__Assignment__: Check each line of the material below for "next", then copy the ones that contain it.

__Given data__:
++++++++++++++++++++

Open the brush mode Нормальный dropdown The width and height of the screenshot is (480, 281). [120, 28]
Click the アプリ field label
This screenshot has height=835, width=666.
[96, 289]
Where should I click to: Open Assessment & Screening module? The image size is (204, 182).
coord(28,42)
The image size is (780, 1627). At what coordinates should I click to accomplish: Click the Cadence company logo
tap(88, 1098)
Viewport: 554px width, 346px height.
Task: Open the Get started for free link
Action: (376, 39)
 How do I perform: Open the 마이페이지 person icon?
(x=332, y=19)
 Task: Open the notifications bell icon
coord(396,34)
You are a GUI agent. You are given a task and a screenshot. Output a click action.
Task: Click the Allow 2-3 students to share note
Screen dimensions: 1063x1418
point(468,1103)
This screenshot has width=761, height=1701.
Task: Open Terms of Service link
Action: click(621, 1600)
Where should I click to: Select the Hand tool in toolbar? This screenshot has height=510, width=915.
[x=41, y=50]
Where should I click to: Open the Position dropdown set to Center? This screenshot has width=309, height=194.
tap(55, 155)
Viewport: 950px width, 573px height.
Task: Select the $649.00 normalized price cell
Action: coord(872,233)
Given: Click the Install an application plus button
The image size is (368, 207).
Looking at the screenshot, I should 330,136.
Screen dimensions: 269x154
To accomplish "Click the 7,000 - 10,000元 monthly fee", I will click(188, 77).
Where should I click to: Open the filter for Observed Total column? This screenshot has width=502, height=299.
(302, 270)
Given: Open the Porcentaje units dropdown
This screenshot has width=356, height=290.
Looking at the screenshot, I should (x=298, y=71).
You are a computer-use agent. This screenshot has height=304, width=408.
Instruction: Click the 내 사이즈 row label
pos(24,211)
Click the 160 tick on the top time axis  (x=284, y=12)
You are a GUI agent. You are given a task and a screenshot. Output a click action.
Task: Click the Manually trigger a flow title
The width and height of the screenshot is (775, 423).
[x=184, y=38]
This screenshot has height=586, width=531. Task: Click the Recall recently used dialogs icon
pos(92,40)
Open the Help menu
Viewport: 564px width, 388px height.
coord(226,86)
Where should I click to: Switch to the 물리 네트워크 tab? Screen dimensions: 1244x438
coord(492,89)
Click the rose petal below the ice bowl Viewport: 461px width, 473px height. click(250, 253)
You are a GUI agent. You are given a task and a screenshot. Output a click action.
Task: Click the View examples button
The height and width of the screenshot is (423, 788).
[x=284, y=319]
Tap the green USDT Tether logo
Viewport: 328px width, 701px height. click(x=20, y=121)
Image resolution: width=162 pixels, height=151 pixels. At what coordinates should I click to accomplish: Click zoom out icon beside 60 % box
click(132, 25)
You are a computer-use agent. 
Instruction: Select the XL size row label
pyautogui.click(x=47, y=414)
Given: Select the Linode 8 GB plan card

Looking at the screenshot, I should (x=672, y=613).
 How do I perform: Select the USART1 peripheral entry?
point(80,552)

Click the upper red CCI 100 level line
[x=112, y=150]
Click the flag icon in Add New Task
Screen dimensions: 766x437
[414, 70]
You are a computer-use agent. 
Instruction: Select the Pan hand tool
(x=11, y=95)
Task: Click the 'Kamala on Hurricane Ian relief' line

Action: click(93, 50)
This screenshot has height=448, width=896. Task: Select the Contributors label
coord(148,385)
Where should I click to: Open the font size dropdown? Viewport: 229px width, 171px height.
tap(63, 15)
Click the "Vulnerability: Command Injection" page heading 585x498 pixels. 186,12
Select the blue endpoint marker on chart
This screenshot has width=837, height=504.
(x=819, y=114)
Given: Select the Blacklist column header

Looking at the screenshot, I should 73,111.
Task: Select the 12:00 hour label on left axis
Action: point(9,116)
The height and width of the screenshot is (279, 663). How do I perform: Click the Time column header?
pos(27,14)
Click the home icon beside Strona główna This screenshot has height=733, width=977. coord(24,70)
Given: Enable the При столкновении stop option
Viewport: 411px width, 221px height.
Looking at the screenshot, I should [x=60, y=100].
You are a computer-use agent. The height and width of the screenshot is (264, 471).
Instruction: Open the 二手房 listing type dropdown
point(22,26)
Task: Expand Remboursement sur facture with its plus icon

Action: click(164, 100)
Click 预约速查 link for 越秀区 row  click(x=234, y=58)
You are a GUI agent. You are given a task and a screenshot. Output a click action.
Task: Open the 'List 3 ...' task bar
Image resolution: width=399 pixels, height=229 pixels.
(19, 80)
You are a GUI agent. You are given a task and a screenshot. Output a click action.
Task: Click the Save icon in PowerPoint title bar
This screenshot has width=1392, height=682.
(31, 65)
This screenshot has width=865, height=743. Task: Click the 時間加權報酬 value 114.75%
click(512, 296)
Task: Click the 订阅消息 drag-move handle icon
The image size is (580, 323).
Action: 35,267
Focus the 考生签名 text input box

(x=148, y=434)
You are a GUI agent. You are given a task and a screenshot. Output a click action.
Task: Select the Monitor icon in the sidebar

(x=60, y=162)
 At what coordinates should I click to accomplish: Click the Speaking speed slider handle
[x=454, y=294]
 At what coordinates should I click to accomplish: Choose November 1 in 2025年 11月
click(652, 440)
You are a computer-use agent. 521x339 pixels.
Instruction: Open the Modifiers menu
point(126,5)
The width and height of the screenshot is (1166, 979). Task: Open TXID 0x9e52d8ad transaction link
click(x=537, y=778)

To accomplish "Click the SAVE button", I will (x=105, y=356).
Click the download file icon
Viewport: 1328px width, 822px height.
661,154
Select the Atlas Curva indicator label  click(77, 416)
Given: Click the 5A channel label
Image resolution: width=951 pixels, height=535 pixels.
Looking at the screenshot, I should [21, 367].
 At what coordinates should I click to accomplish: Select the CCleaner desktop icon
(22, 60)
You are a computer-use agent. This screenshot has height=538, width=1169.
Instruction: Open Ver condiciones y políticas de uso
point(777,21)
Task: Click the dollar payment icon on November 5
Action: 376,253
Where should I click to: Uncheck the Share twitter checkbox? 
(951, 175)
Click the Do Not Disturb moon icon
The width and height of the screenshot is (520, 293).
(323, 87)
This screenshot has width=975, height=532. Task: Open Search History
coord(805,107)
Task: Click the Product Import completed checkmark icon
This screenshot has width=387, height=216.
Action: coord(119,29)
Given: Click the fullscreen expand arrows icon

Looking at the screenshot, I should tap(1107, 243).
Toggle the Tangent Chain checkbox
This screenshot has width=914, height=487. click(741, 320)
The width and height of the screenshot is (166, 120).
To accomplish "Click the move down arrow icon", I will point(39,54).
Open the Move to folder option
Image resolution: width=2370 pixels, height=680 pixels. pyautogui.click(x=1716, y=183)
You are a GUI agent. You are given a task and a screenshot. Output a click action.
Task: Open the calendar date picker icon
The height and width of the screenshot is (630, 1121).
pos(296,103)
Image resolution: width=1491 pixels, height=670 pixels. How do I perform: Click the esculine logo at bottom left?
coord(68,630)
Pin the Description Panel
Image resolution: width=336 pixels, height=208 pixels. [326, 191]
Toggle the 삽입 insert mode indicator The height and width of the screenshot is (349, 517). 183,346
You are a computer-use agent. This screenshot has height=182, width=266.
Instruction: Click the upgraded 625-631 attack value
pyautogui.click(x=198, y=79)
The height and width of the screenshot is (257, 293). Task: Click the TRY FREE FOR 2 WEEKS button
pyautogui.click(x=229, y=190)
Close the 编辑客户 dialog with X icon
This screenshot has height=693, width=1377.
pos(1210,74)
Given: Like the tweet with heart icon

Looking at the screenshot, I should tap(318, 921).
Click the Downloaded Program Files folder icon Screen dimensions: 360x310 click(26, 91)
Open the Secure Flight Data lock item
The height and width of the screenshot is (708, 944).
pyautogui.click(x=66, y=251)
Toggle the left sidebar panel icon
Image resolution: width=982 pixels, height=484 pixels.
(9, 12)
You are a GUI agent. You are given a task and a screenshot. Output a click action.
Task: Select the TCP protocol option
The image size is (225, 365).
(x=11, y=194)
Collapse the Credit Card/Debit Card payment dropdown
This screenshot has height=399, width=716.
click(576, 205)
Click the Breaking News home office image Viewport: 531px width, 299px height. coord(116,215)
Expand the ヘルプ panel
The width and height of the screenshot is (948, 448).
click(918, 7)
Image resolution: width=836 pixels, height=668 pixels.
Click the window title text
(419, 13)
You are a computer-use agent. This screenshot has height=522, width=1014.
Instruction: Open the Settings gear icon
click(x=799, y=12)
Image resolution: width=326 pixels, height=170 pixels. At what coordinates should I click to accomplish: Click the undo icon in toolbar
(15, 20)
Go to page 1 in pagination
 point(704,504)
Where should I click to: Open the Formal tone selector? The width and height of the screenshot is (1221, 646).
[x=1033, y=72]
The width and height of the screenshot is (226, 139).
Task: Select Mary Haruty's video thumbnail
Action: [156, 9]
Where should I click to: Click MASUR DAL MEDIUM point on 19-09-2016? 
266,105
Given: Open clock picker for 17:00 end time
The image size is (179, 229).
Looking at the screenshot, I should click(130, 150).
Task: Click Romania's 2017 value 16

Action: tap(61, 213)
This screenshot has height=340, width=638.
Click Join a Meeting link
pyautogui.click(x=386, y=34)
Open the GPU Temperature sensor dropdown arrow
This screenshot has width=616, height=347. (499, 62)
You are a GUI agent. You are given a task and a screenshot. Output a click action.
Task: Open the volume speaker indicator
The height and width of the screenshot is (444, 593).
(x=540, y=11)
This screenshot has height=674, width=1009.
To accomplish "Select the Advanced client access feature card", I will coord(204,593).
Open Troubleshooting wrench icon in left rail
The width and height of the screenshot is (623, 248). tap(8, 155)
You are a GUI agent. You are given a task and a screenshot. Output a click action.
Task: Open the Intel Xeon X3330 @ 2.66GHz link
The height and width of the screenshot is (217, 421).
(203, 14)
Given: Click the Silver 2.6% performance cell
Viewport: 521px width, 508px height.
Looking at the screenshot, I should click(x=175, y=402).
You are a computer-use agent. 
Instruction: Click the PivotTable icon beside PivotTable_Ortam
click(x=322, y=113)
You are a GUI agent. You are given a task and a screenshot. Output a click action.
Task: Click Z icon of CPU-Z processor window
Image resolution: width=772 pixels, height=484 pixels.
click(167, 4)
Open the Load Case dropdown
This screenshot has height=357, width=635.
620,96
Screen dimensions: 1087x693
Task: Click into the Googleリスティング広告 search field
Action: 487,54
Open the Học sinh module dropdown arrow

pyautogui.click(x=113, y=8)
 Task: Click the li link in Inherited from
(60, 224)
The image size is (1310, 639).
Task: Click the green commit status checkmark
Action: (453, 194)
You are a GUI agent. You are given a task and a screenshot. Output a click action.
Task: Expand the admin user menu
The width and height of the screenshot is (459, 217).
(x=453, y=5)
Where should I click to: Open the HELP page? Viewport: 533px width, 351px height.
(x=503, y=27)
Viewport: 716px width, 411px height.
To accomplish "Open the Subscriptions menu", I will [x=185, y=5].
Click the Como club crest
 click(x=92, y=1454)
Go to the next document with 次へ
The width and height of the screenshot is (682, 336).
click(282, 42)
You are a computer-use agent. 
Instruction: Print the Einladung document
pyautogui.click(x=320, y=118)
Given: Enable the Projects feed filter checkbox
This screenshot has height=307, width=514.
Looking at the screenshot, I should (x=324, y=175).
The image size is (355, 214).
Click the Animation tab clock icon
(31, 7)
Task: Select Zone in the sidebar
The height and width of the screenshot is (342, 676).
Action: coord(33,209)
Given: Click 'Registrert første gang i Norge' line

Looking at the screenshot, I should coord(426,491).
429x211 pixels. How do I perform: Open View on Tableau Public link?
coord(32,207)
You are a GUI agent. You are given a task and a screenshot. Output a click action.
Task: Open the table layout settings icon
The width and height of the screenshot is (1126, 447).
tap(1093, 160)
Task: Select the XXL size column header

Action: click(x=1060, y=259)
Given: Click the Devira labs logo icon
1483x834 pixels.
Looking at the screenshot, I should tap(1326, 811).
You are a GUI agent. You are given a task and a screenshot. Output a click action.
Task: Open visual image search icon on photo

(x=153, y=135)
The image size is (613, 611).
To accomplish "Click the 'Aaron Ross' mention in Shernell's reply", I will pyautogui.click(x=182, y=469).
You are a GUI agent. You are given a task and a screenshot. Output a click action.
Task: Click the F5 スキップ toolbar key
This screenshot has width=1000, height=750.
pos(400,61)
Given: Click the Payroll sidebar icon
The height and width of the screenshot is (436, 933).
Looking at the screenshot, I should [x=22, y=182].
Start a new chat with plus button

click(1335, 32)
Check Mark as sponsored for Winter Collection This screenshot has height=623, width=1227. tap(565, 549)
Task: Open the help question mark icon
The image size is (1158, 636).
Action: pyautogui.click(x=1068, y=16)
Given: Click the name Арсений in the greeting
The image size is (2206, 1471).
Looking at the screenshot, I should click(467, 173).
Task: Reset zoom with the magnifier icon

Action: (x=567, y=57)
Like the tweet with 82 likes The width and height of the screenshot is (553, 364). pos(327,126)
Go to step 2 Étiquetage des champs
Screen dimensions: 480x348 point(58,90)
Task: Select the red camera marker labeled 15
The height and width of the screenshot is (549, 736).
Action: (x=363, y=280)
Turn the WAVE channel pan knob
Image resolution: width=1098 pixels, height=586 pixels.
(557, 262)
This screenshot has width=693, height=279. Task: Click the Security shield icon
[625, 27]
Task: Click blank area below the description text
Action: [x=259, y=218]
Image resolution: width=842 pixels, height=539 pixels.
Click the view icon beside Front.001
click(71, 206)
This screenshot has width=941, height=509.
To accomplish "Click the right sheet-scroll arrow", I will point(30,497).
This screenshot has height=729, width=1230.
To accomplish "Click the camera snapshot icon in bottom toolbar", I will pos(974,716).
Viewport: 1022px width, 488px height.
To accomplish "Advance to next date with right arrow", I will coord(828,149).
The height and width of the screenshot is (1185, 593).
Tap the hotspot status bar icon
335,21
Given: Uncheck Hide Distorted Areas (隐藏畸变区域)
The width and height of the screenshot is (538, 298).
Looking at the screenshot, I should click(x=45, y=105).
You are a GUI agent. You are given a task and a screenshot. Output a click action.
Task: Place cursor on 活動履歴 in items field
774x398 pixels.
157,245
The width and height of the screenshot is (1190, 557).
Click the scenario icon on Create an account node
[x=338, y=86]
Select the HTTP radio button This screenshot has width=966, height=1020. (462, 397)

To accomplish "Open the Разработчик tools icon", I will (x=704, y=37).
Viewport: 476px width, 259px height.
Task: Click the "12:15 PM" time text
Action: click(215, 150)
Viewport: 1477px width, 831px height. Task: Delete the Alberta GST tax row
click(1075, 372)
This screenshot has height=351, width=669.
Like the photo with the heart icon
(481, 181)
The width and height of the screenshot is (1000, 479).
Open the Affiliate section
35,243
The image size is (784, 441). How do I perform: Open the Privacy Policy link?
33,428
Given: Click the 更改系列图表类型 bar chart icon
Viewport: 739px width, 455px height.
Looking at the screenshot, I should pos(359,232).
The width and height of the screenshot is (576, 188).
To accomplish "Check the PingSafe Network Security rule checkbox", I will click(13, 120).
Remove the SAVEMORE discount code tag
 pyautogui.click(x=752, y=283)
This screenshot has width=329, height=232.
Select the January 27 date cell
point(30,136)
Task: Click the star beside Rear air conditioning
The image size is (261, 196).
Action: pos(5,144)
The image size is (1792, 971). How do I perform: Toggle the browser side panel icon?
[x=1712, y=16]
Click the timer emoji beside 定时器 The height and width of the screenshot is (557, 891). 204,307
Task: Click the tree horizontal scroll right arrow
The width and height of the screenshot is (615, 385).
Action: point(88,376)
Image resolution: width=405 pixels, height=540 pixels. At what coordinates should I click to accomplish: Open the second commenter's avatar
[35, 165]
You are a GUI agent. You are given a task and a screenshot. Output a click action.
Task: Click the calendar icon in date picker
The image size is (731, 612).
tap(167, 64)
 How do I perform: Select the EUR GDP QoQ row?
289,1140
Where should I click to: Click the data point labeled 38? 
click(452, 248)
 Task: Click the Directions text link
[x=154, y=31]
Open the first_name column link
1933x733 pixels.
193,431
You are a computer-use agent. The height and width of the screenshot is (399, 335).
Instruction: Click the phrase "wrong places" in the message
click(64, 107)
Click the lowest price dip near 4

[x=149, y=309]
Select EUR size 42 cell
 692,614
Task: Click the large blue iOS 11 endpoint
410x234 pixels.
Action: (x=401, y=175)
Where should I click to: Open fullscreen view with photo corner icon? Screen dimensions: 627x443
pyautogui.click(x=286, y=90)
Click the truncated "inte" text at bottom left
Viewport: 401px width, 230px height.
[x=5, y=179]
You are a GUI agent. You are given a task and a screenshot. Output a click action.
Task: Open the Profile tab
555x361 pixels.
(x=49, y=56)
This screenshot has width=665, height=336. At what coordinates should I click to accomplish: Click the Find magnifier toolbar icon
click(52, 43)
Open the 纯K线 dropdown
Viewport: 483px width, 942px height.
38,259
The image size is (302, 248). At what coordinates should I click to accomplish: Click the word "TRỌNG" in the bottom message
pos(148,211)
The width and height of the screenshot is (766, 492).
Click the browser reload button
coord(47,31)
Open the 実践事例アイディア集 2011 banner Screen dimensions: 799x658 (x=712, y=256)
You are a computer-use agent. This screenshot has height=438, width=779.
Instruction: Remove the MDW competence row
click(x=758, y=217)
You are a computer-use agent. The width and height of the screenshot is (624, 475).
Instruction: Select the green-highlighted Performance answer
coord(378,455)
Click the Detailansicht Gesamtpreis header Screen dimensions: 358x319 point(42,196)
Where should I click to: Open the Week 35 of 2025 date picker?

++++++++++++++++++++

__Response__:
Go to the next document with 次へ
To accomplish "Advance to next date with right arrow", I will coord(828,149).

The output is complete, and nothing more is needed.